**Your goal**. Going from the line that contains "The width and" through the last line of the records, set down each line again exactly, both included, with pictures left out.

**Records for this task**.
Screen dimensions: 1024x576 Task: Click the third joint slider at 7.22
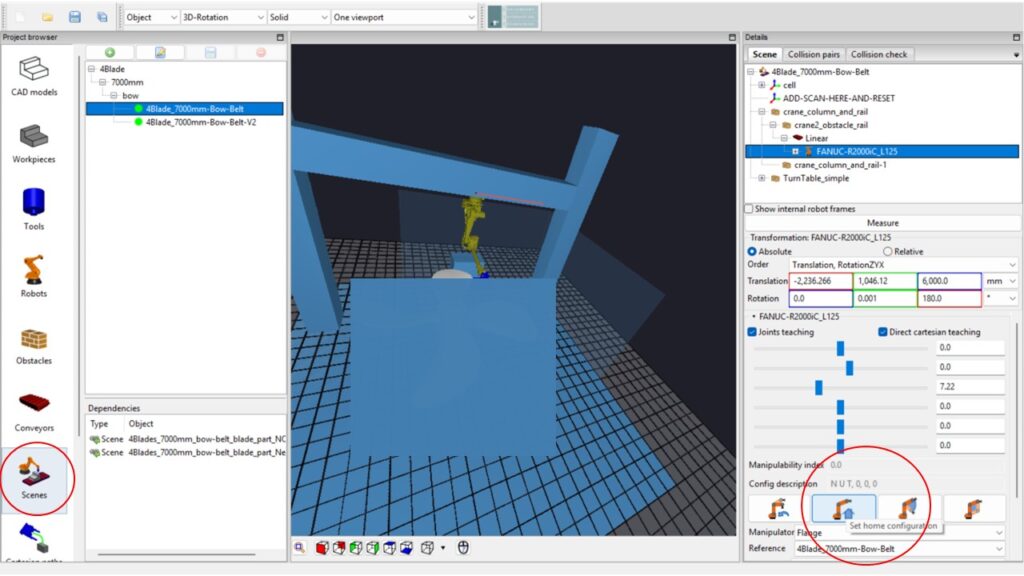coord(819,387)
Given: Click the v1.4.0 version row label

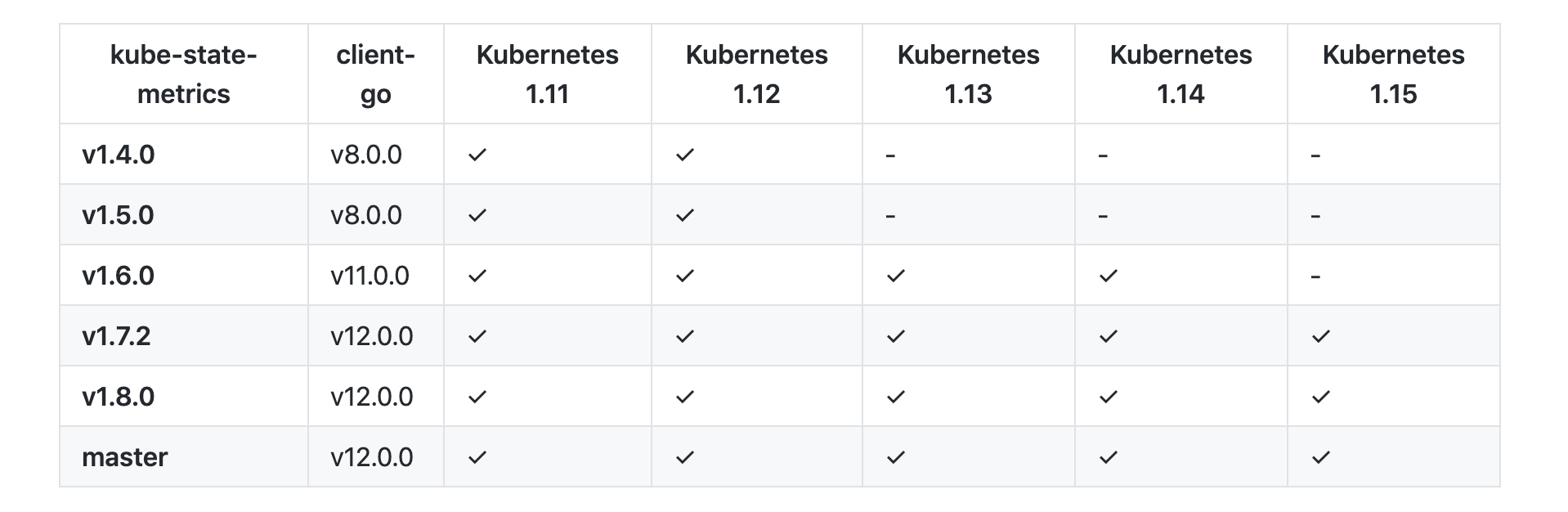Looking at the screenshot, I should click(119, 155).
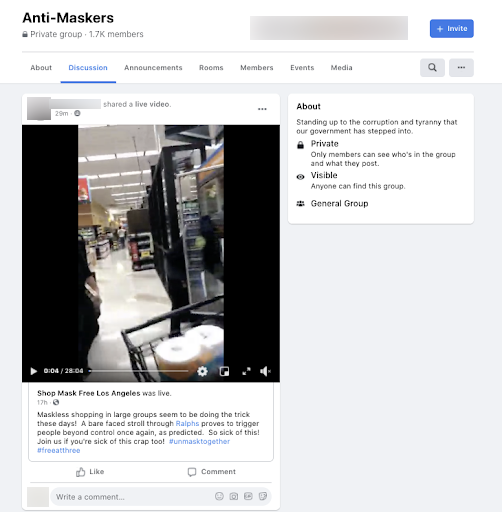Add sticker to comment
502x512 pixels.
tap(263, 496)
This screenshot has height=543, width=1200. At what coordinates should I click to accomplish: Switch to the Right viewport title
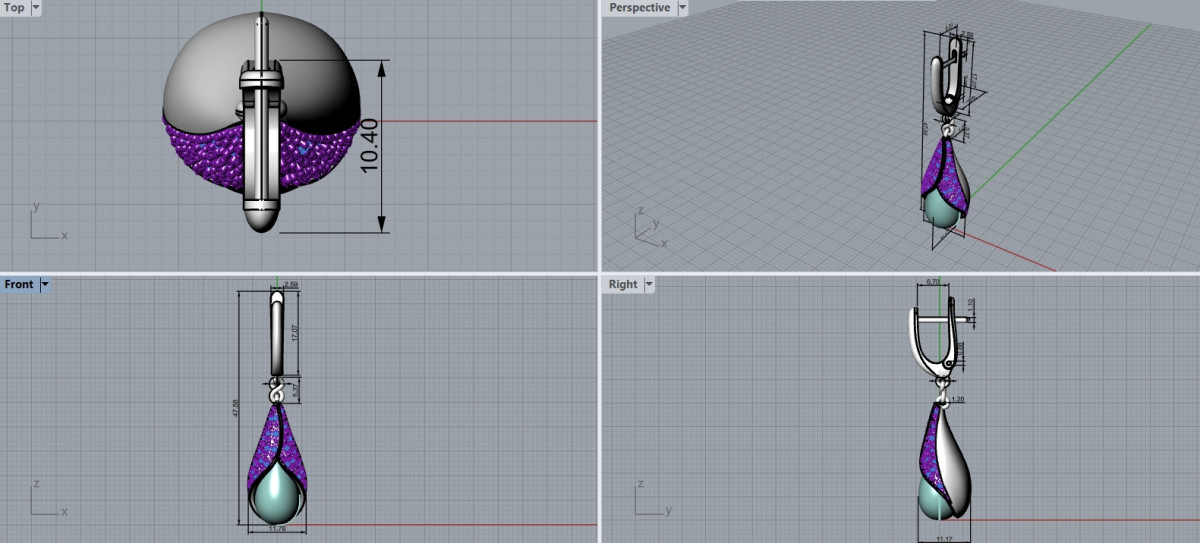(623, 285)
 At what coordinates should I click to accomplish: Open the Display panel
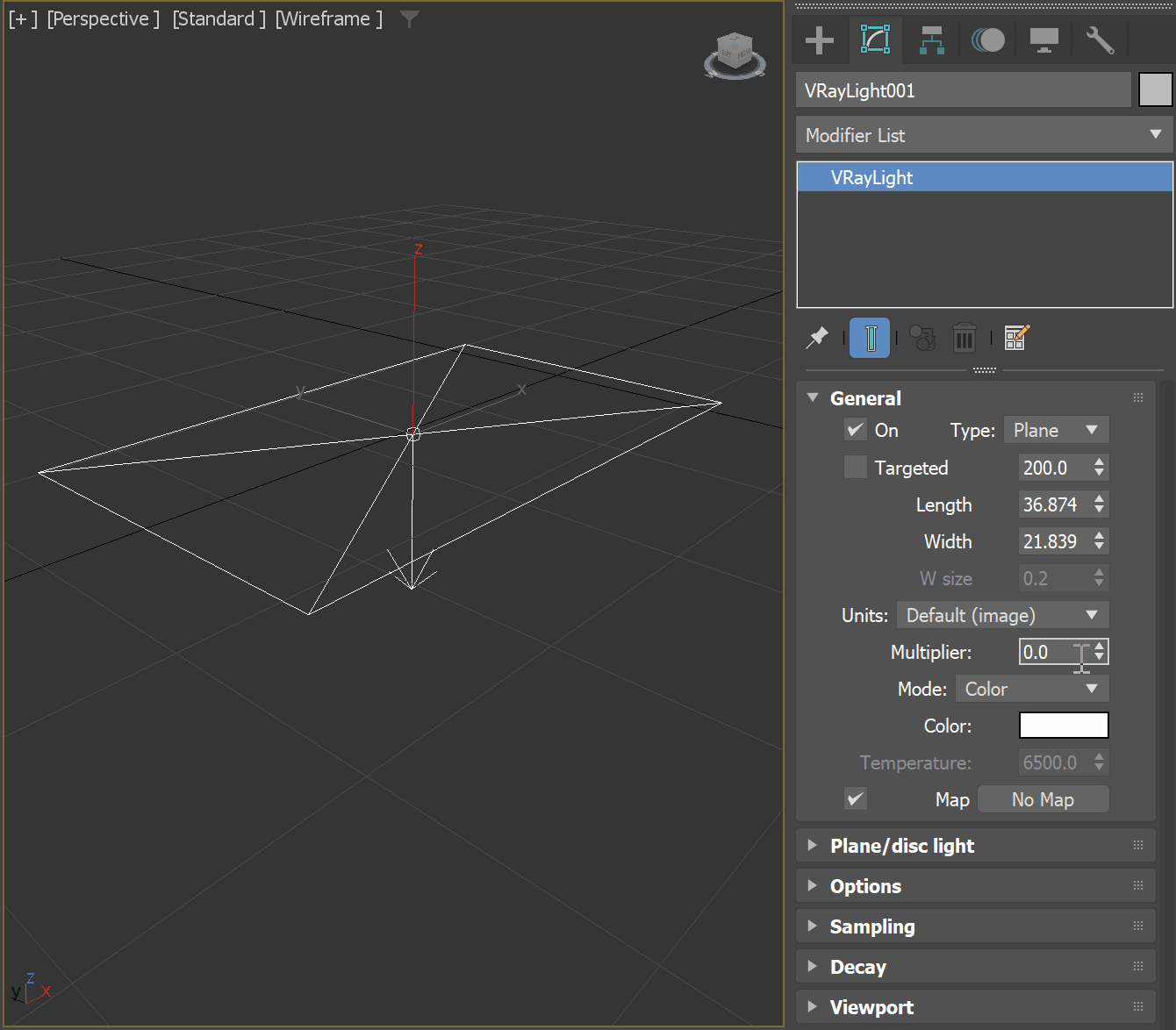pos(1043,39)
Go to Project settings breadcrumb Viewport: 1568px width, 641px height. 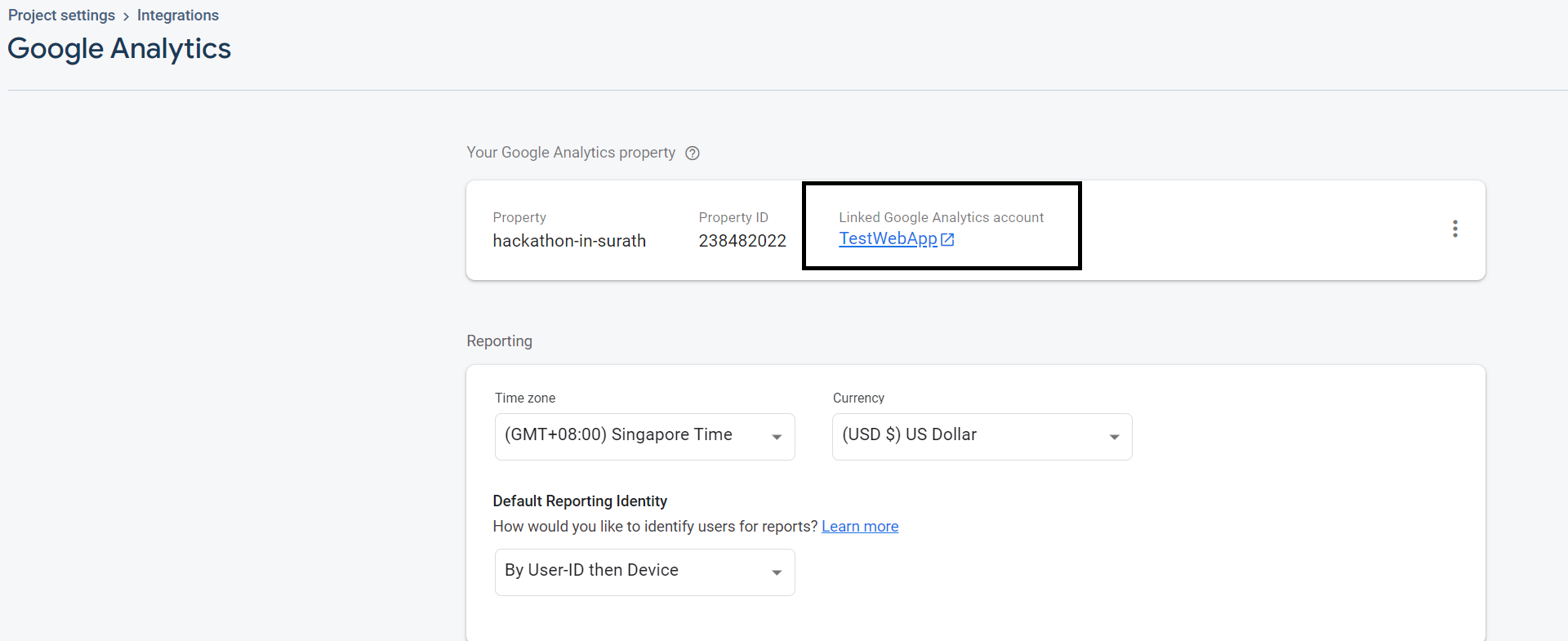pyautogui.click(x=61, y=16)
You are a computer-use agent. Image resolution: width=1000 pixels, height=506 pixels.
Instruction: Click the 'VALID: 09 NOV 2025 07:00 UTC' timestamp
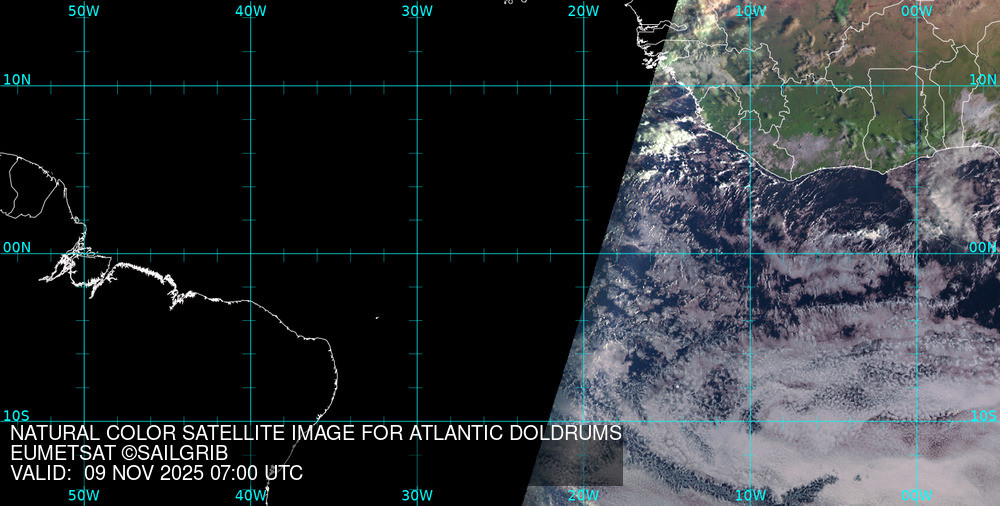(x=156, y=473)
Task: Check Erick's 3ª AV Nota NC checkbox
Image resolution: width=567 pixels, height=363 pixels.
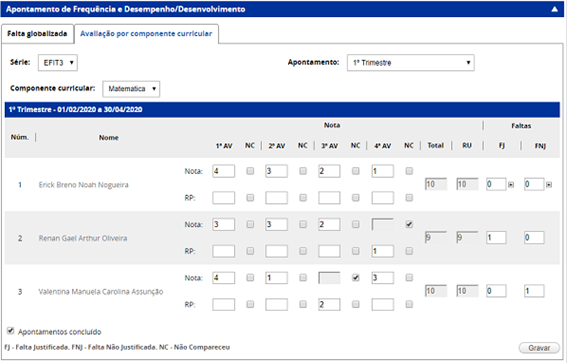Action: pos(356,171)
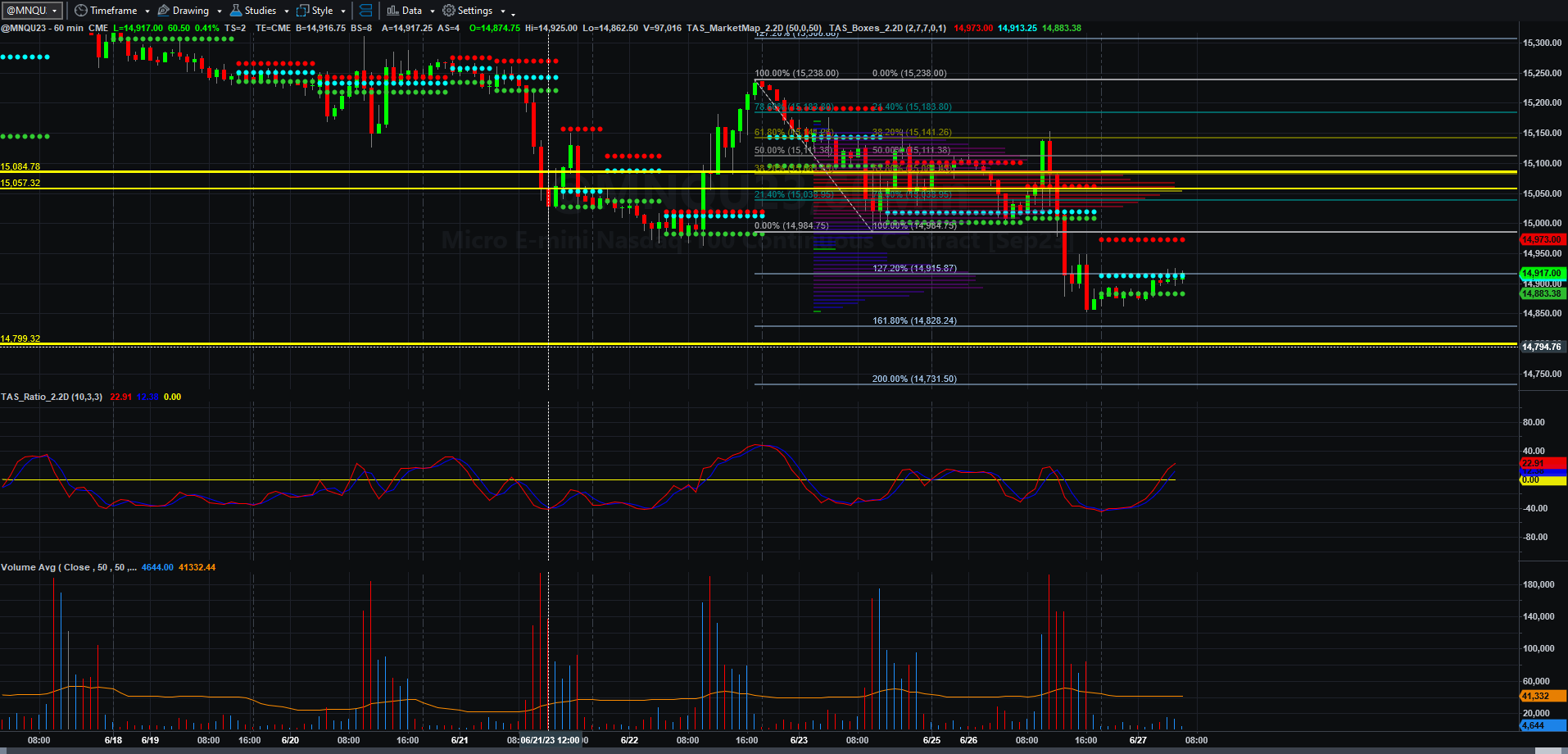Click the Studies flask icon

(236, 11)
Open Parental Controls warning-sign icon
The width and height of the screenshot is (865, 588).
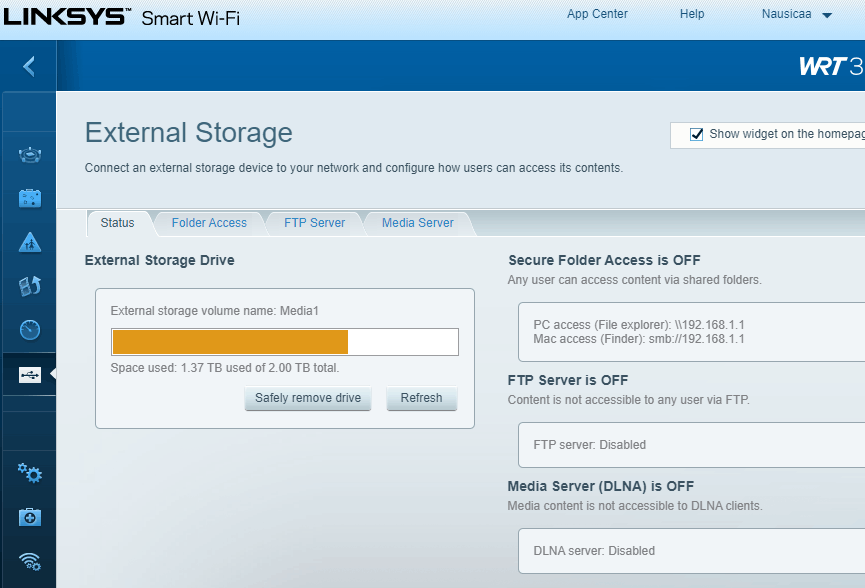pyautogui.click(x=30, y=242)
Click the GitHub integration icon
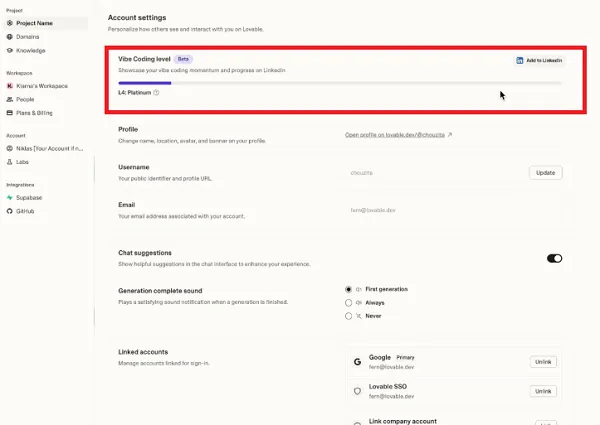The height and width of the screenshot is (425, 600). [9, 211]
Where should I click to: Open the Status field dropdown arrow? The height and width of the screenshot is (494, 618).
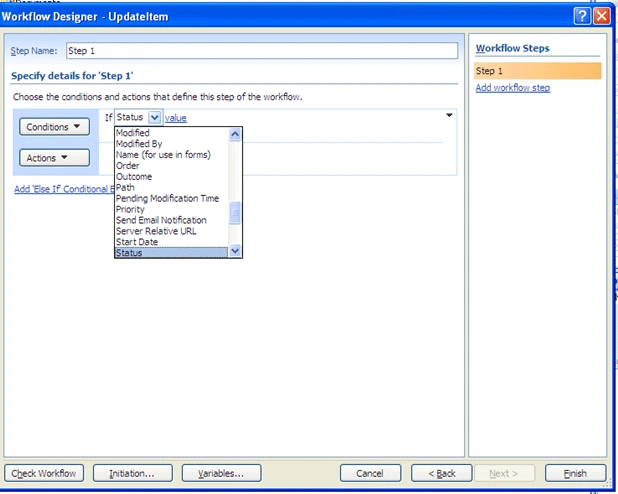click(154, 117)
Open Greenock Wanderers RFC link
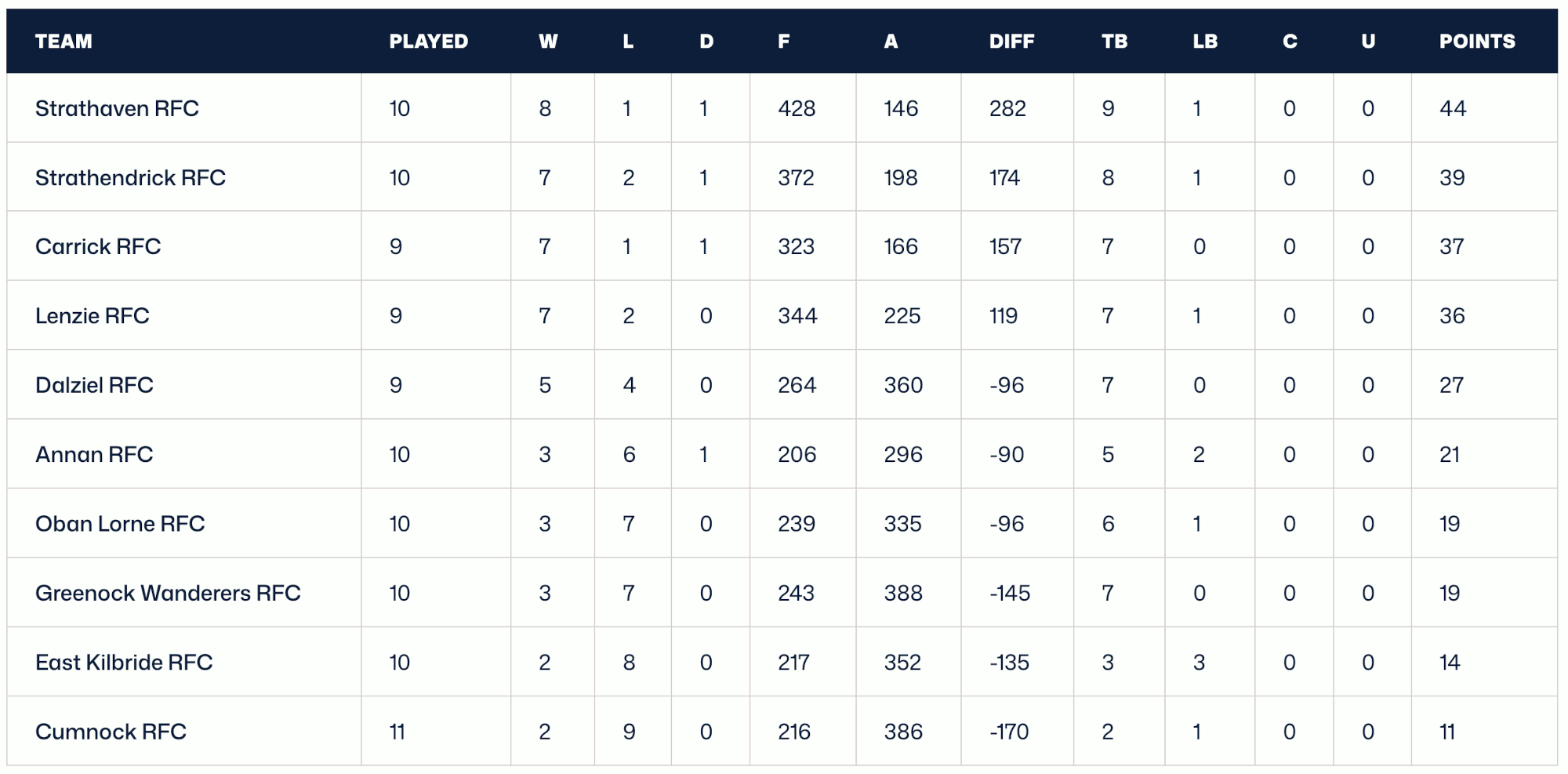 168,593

**Solution for this task**.
The width and height of the screenshot is (865, 588).
pyautogui.click(x=30, y=242)
Click the GitHub integration icon
The height and width of the screenshot is (425, 600). [9, 211]
Where should I click to: Open the Status field dropdown arrow? The height and width of the screenshot is (494, 618).
click(154, 117)
Open Greenock Wanderers RFC link
 168,593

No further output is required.